The problem is that, when you use the word “scientism,” you (presumably) know exactly what you are talking about. You mean to include some of the above supposed sins, but not necessarily all of them. But if you aren’t completely explicit about what you mean every time you use the term, people will misunderstand you.
Indeed, you might even misunderstand yourself. By which I mean, using vague words like this is an invitation to lazy thinking. Rather than arguing against the specific points someone else makes, you wrap them all up in a catch-all term of disapprobation, and then argue against that. Saves time, but makes for less precise and productive discussion.

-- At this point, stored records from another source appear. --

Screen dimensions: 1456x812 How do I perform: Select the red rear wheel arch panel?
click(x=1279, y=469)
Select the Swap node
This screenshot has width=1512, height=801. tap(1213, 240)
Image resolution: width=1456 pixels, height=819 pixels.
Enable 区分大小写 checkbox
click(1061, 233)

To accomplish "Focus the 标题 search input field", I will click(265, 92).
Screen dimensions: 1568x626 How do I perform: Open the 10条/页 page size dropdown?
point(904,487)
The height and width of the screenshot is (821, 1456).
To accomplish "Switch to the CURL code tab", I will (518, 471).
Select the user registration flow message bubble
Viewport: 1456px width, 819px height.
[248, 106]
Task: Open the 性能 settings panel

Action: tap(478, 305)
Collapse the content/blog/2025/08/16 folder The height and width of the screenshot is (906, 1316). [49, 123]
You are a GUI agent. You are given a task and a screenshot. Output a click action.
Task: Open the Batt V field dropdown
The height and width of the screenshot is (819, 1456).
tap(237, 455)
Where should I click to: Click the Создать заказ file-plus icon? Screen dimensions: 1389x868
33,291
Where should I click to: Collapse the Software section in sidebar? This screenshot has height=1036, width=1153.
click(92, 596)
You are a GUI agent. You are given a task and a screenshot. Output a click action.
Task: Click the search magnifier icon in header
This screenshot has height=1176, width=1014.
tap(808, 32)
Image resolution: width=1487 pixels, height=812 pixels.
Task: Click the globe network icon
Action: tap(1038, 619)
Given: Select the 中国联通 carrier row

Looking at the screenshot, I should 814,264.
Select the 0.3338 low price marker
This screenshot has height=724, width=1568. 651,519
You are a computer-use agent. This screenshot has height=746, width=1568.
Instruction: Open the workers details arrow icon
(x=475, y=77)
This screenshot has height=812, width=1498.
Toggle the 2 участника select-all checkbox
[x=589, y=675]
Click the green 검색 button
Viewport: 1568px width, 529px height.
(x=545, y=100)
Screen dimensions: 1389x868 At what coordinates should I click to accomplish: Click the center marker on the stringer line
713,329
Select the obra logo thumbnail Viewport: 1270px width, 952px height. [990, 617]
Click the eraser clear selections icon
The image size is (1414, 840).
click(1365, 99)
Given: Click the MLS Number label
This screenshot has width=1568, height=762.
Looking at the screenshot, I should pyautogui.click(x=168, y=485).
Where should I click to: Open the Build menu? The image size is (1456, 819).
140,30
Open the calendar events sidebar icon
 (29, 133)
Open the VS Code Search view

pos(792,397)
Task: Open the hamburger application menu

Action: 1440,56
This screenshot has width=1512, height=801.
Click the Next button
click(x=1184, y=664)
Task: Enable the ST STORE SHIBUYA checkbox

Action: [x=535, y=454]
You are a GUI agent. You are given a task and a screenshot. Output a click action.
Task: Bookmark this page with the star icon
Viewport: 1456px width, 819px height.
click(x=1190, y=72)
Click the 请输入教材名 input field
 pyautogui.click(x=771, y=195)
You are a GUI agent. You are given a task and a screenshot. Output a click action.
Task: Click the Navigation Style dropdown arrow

Given that the only productive way to use a word like “scientism” — something vaguely sinister, ill-defined, used primarily as an accusation against people who would not describe themselves that way — would be to provide an explicit and careful definition every time the word is invoked, why use it at all? I’m not saying you can’t disagree with specific claims made by Pinker or anyone else. If you think people are making some particular mistake, that’s fine — just say what the mistake is.
I take the main point of Pinker’s piece to be the same as Feynman’s discussion of the beauty of a flower, or Dawkins’s Unweaving the Rainbow — science is not opposed to the humanities or the arts, but enhances them by giving us a deeper understanding. With that, I couldn’t agree more. We can disagree with some of the specific contentions in a constructive way, but lumping everything we don’t like into one catch-all word isn’t useful.
TL;DR: The word “scientism” doesn’t helpfully delineate a coherent position, it unhelpfully flattens important distinctions and creates a false target. We can do better.